Recommended Citation
113 Cal. L. Rev. 697 (2025)
Publication Date
2025
Abstract
Scholars and advocates have long argued that a person’s consent to a warrantless police search is often so inherently coerced, uninformed, and shaped by race, class, gender, citizenship status, and disability that to call it a “choice” is fiction. This critique is not limited to police searches based on consent. Waiving rights and consenting to otherwise unconstitutional state action permeates criminal procedure.
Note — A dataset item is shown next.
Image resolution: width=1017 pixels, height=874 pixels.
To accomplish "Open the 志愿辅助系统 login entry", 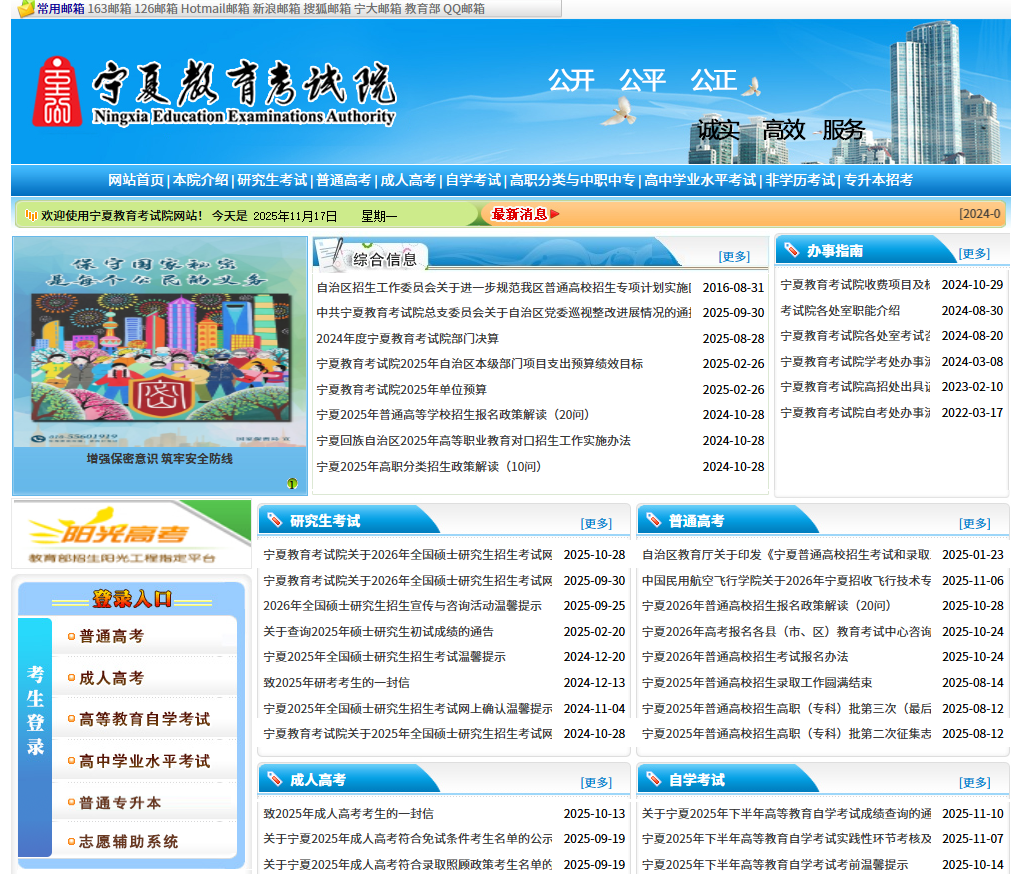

The definition of a seizure, the third-party doctrine, custodial confessions, plea bargains, and agreements to alternatives to incarceration (such as GPS ankle monitoring) all hinge on the idea of voluntary choices—choices that are often just as coerced and uninformed as the choice to consent to a search.
Given these concerns, this Article asks: What would happen if consent were eliminated from criminal procedure doctrines? This question is not merely academic. In recent years, a number of jurisdictions have substantially limited or eliminated traditional police searches based on consent. These reform efforts allow us to consider if there is something uniquely coercive or inequitable about consent searches that makes them especially amenable to reform or if we should consider eliminating consent in other criminal procedure doctrines as well.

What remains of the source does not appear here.